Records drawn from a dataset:
----------------

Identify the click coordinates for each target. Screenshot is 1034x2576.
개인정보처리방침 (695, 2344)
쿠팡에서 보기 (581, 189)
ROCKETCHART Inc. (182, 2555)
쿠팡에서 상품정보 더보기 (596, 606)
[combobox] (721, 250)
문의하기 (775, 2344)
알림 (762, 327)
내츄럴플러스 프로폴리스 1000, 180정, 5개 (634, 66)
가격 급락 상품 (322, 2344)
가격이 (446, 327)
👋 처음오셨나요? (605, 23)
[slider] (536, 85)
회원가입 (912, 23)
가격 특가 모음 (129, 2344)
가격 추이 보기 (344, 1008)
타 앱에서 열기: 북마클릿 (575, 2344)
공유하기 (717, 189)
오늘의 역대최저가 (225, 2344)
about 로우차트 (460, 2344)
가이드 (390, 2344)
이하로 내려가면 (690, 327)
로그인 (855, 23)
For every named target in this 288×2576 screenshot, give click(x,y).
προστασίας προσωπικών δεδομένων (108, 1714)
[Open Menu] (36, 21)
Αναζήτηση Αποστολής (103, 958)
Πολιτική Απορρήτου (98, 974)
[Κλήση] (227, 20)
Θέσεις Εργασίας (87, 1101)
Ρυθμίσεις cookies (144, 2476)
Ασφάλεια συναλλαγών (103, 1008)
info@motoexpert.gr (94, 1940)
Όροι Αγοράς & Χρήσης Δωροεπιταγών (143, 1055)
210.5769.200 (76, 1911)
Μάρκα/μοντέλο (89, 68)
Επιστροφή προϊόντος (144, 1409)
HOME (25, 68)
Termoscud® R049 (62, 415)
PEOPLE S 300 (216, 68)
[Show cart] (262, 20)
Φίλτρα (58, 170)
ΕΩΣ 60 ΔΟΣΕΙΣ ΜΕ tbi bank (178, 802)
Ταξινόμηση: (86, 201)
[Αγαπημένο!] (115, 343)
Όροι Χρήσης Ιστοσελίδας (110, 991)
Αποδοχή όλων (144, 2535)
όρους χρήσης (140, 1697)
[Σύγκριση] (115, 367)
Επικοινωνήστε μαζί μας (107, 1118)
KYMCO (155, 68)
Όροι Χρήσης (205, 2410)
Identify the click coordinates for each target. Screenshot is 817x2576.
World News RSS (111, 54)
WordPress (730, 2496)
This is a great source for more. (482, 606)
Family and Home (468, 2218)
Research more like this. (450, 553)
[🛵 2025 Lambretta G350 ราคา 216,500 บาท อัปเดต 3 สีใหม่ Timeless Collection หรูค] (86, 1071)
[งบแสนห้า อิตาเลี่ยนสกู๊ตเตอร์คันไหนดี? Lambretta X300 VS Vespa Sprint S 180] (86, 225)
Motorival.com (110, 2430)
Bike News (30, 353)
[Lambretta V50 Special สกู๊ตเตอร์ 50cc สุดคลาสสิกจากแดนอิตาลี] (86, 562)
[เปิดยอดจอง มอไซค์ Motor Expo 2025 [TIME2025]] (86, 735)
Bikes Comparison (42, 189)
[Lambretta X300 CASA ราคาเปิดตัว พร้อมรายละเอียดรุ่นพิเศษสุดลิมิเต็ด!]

----------------

Problem details:
From the data above, how many lines contain the word "Όροι"? Give the number alone.

Your response:
3